Ci sono stati spaccati storici che hanno rivelato una maggiore accentuazione dei conflitti tra la cultura di lingua italiana e quella tedesca e ladina e ciò ha portato maggiormente ad aprire i rapporti tra popoli che sono “spaccati” dalle Dolomiti. Ecco perché, in fondo, questa catena di monti può rappresentare una indelebile metafora in quella civiltà della consapevolezza tra appartenenza e confronto o tra eredità e contaminazioni.
Il valore etnico se da una parte ha aggravato i conflitti dall’altra ha dato un senso a dei significati che si propongono come modelli culturali e quindi marcatamente antropologici. In un contesto in cui la mappa linguistica è abbastanza articolata la lingua stessa e le tradizioni sono una correlazione con una memoria che ha impresso i suoi simboli all’interno delle città, dei territori, dei luoghi.
La contaminazione etnica, nella consapevolezza di una cultura della tolleranza, non è un dato da trascurare.
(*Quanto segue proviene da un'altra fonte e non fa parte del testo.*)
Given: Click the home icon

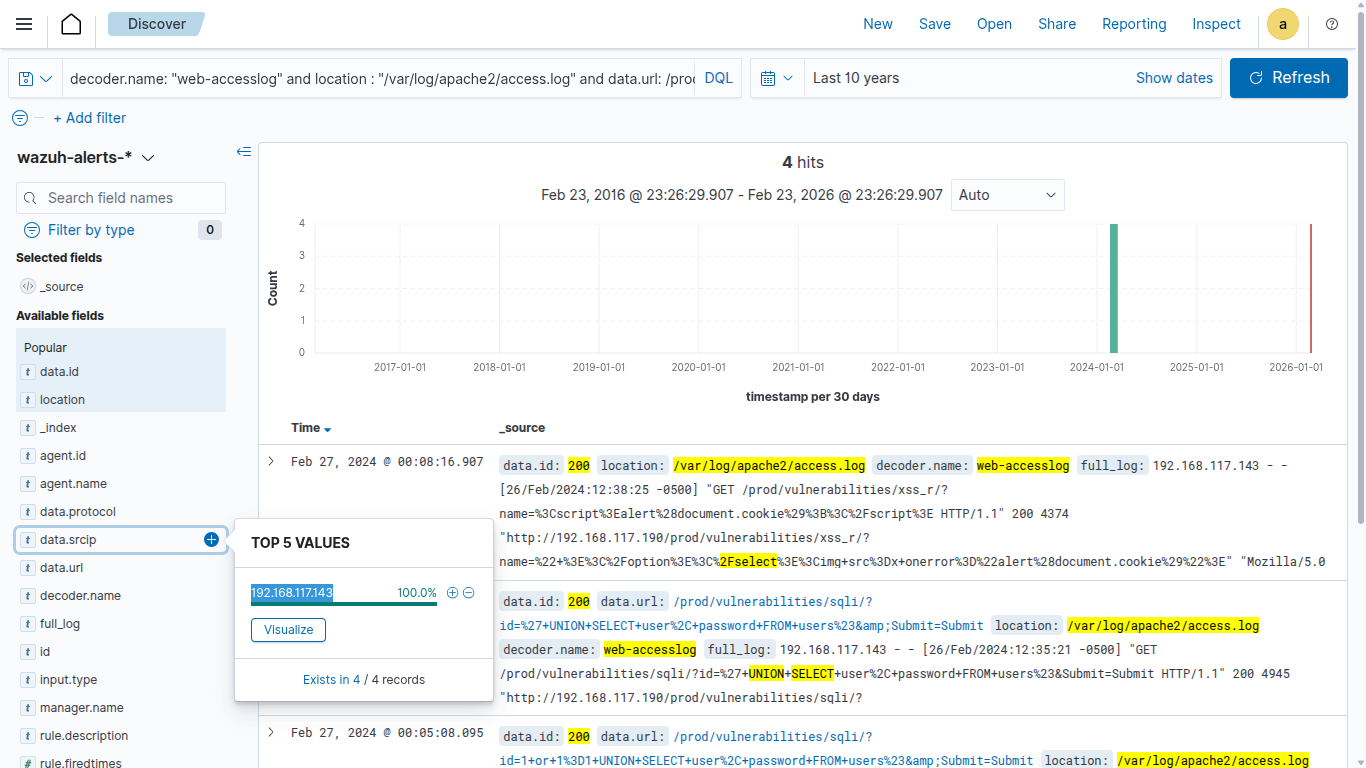Looking at the screenshot, I should point(71,24).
Realtà cittadine come Bressanone si portano dentro esperienze consolidate nella formazione di generazioni e la lingua ladina o tedesca (che è la stragrande maggioranza) diventa un portato storico considerevole. Oltre la lingua c’è un tessuto di tradizioni che non è soltanto una espressione antropologica o folklorica ma anche (si potrebbe dire sostanzialmente) urbanistica e culturale in senso più generale.
Bressanone potrebbe forse considerarsi il centro intorno al quale ruotano realtà minoritarie che dimostrano una chiara geografia proprio alle pendici delle Dolomiti. Gli intagli della cittadina offrono immagini chiaramente tirolesi ma nonostante ciò la presenza minoritaria italiana oggi vive una straordinaria contaminazione con quelle marcatamente tedesca e con quella ladina. Proprio la struttura urbanistica ovvero i luoghi e la tutela delle case sono un esempio emblematico di un vissuto nel quale è possibile una convivenza culturale tra generi ma anche tra risultati antropologici.
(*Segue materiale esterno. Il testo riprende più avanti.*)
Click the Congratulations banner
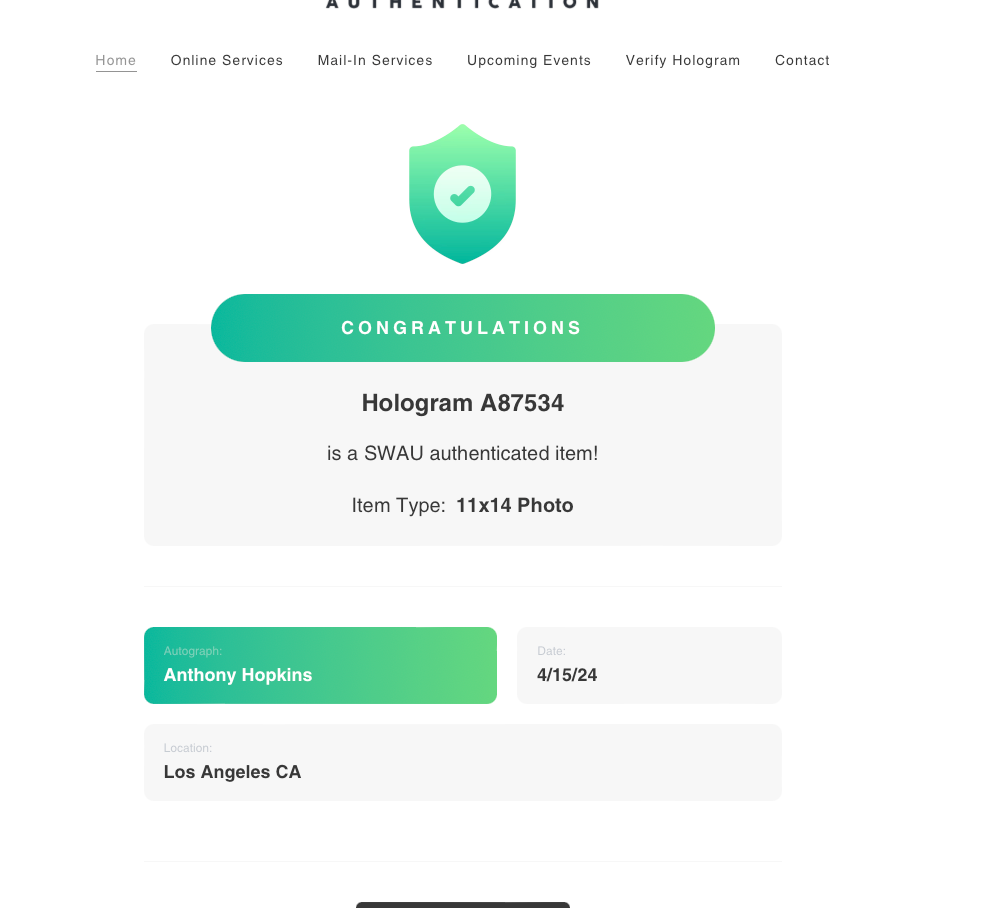Screen dimensions: 1002x908 click(x=462, y=328)
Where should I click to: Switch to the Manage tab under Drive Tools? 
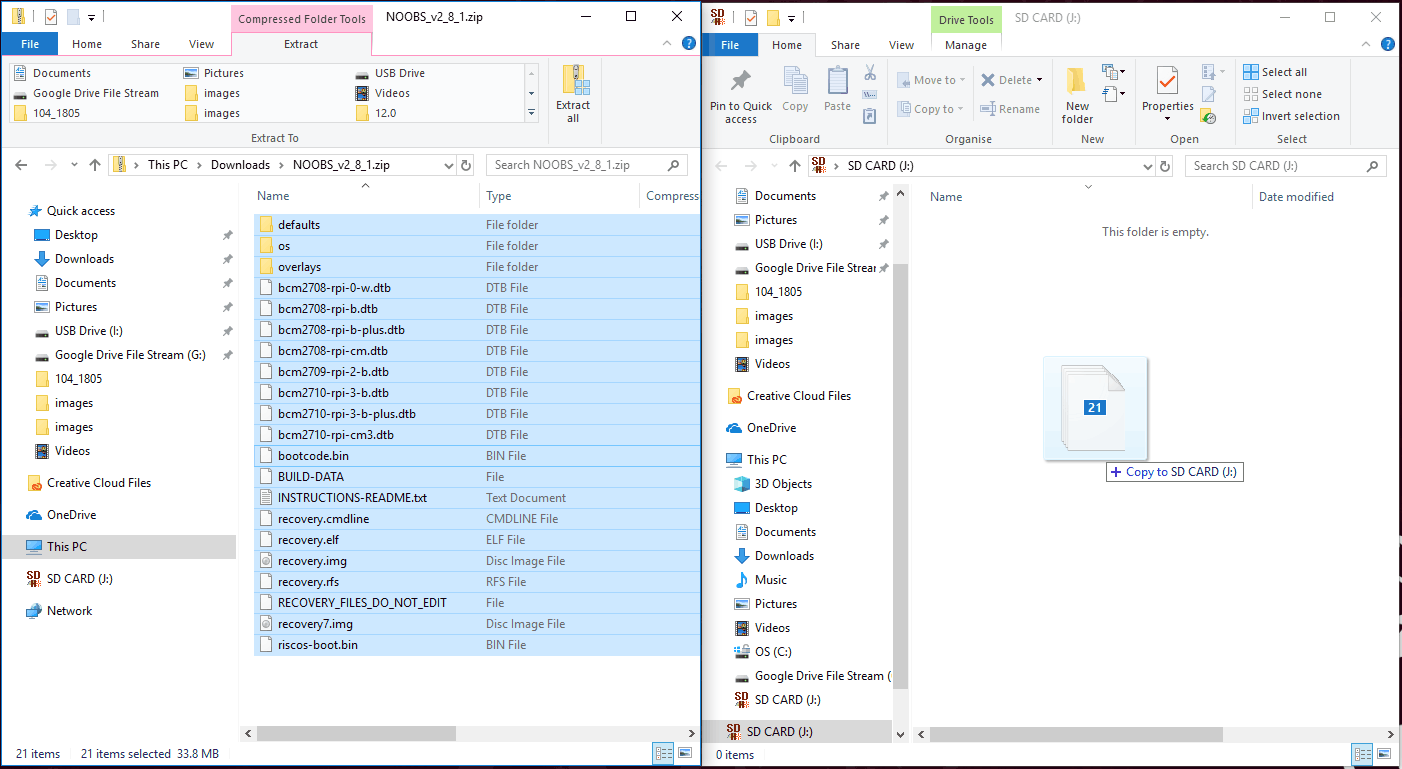[965, 45]
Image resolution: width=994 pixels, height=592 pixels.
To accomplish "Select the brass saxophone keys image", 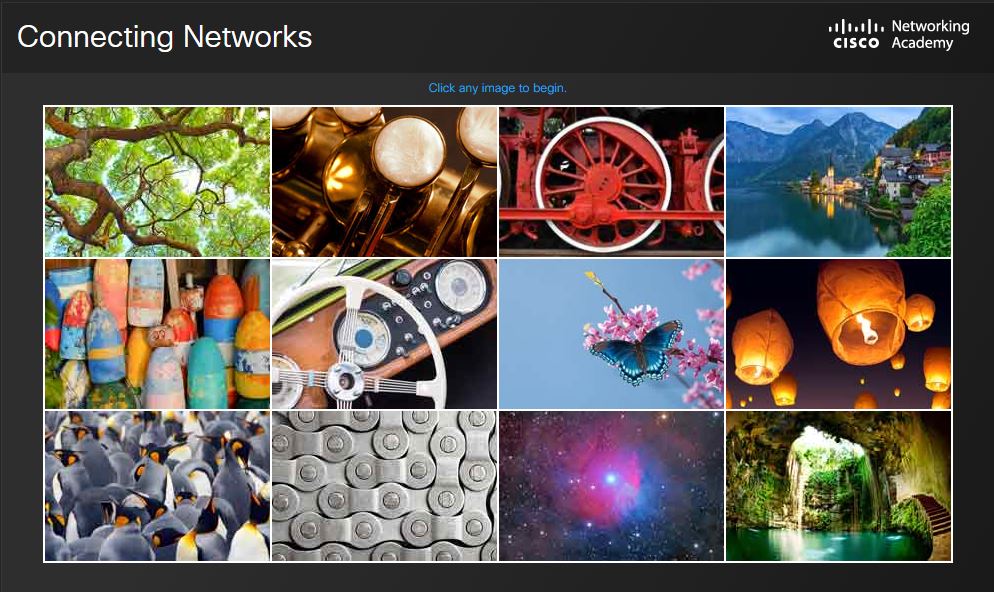I will [x=384, y=182].
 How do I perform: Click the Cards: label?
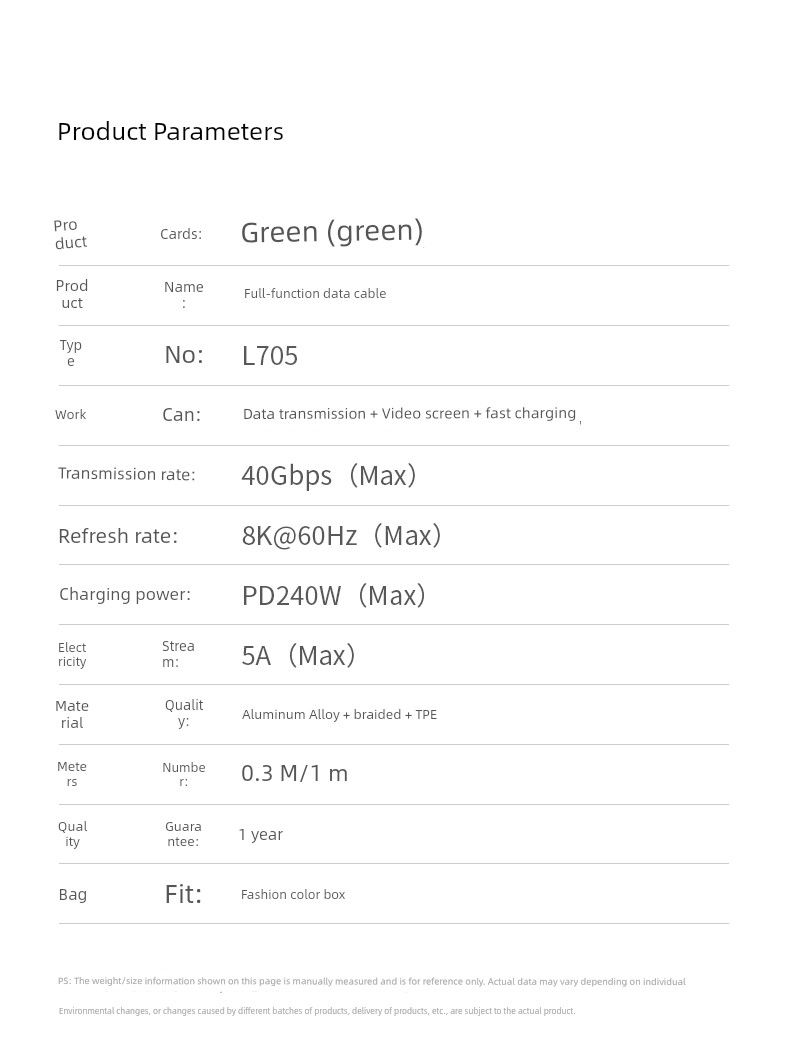pyautogui.click(x=181, y=234)
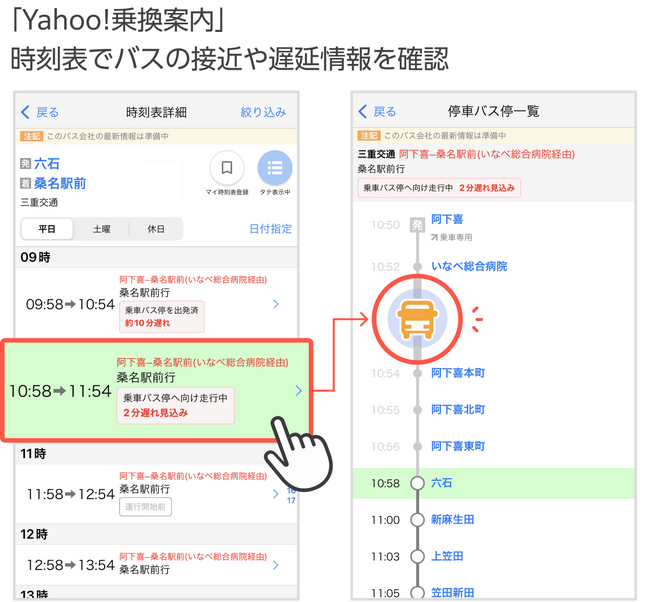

Il senso “etnico” è esistenzialmente comprovato da un forte sentimento del radicamento ad una storia che è piuttosto recente rispetto alle altre forme e presenze di minoranza etnico – linguistica in Italia. In realtà il tutto accade intorno alla Prima Guerra Mondiale e al trattato di Saint Germani. Siamo al 1919 quando il Sudtirolo passa all’Italia. Una data importante per comprendere un processo etnico che è stato esistenziale oltre che storico e culturale. Negli anni del Fascismo si insiste sulla italianizzazione. La lingua ufficiale è l’Italiano, la storia dei territori diventa manifestazione di italianità e la città di Bolzano esprime il suo simbolo straordinariamente rappresentativo come modello, appunto, di italianità.
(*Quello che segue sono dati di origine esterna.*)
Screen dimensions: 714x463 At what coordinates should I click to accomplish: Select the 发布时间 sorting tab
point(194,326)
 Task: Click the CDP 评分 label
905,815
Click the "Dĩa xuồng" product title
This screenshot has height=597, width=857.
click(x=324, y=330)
Il Monumento della Vittoria viene innalzato il 1928. Con la caduta del Fascismo e la fine della Seconda Guerra Mondiale il problema “etnico” si ripresenta con accenti molto precisi e molto duri. Nel 1948 viene varato il Primo Statuto di Autonomia. Ma non basta. Negli anni Sessanta il Sudtirolo diventa una vera e propria questione politica. In questi anni (all’inizio di questi anni) si vivono momenti drammatici e scontri duri. Si consumano atti terroristici di non poco conto. Nel 1976 viene approvato un Decreto nel quale si parla della “proporzionale etnica” e del bilinguismo mentre nel 1992 si pone fine alla controversia per il Sudtirolo grazie alla “quietanza liberatoria” da parte dell’Austria.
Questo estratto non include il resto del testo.